Working data Start Marker

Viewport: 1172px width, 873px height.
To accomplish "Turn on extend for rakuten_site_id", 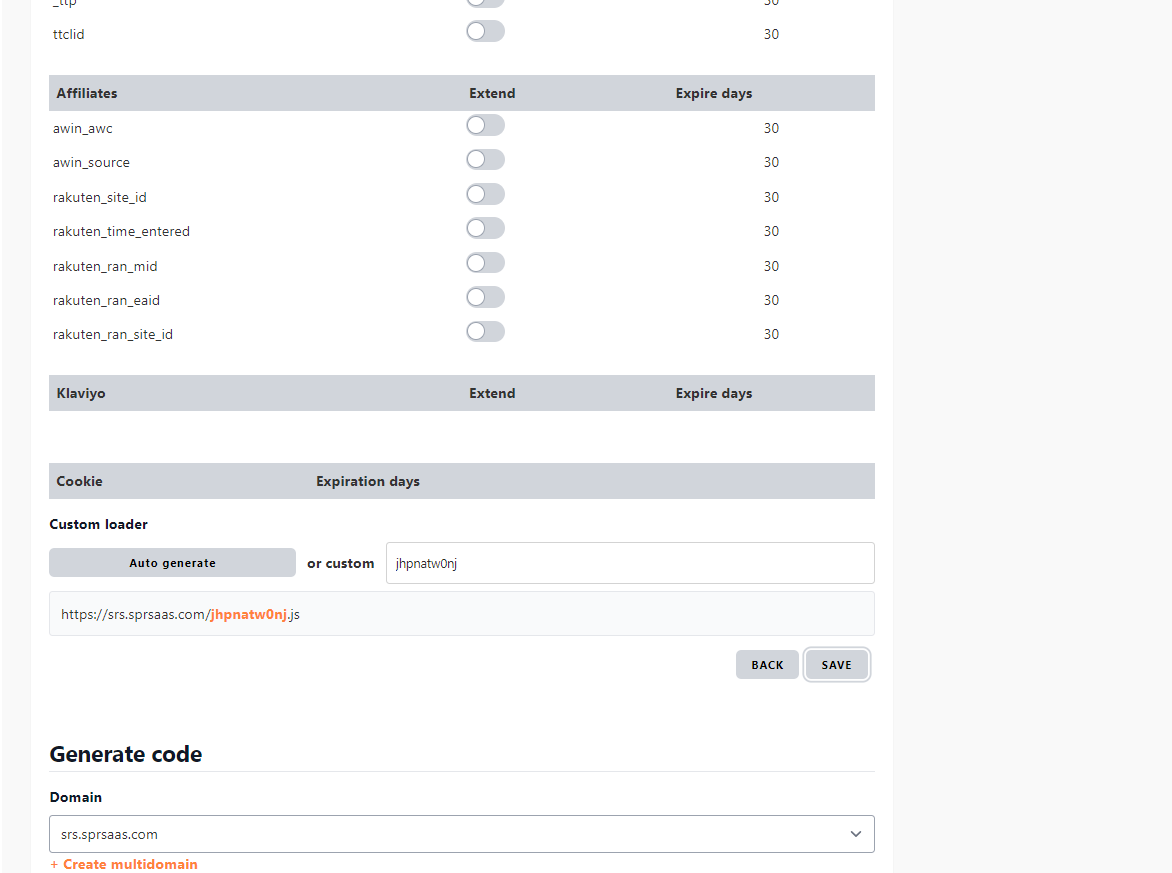I will 485,194.
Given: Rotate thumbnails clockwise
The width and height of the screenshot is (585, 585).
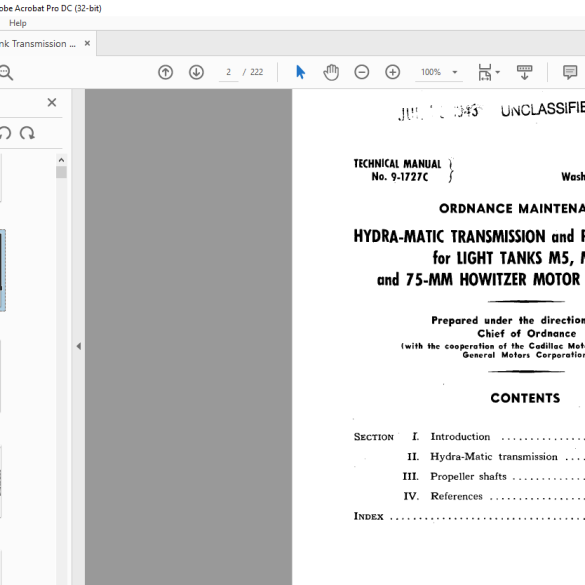Looking at the screenshot, I should (27, 133).
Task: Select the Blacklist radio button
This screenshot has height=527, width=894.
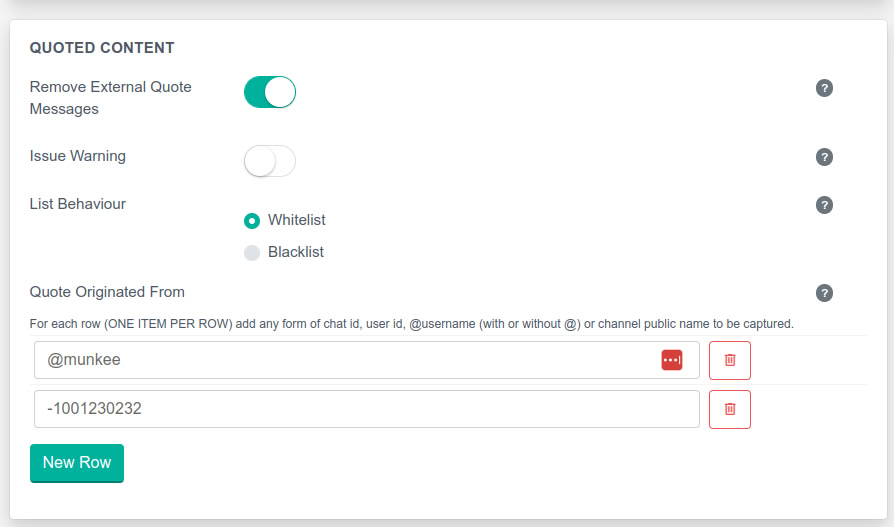Action: 252,252
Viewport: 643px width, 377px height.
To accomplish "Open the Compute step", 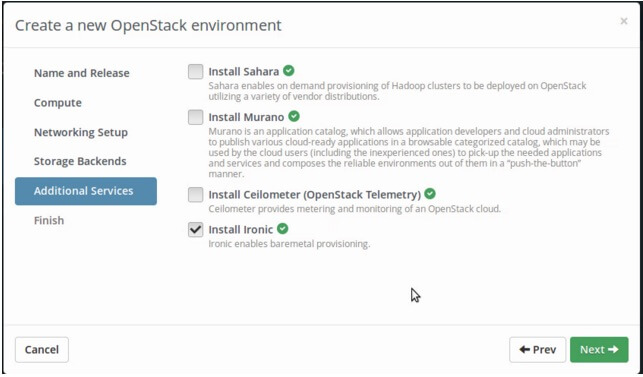I will [58, 103].
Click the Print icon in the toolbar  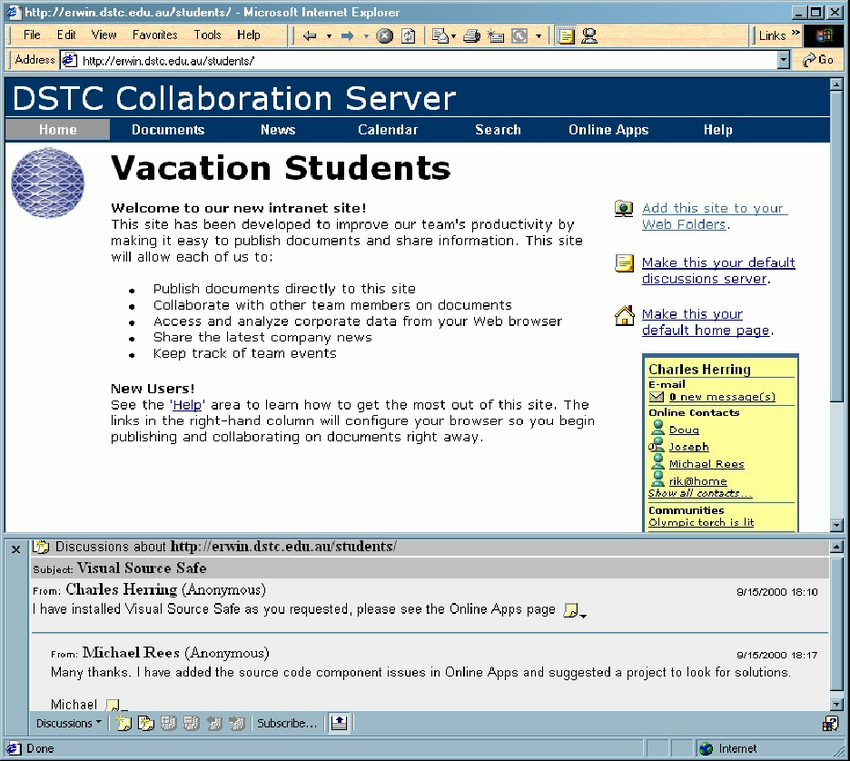tap(472, 36)
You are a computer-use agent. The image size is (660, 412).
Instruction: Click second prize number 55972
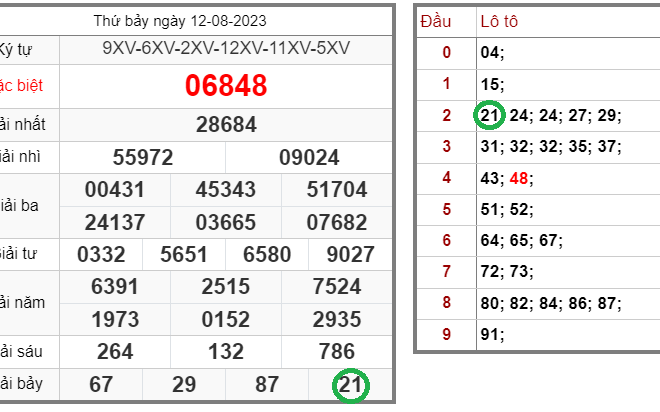point(143,157)
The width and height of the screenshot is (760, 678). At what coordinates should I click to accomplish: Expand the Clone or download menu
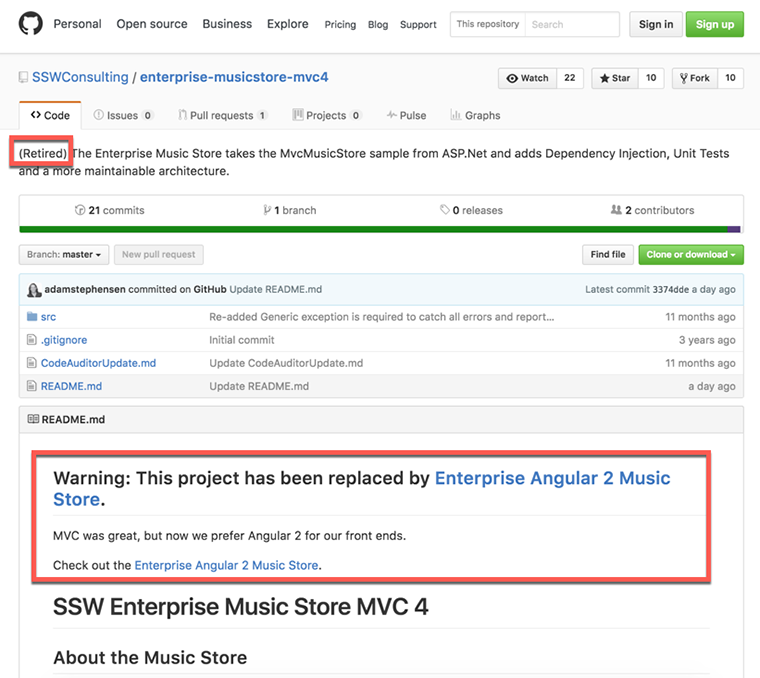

Working data End Marker

#### Work instructions
Check the entries above line by line and return each one containing the word "Viewport".

#### Solved problem
Viewport: 1172px width, 873px height.
Viewport: 643px width, 377px height.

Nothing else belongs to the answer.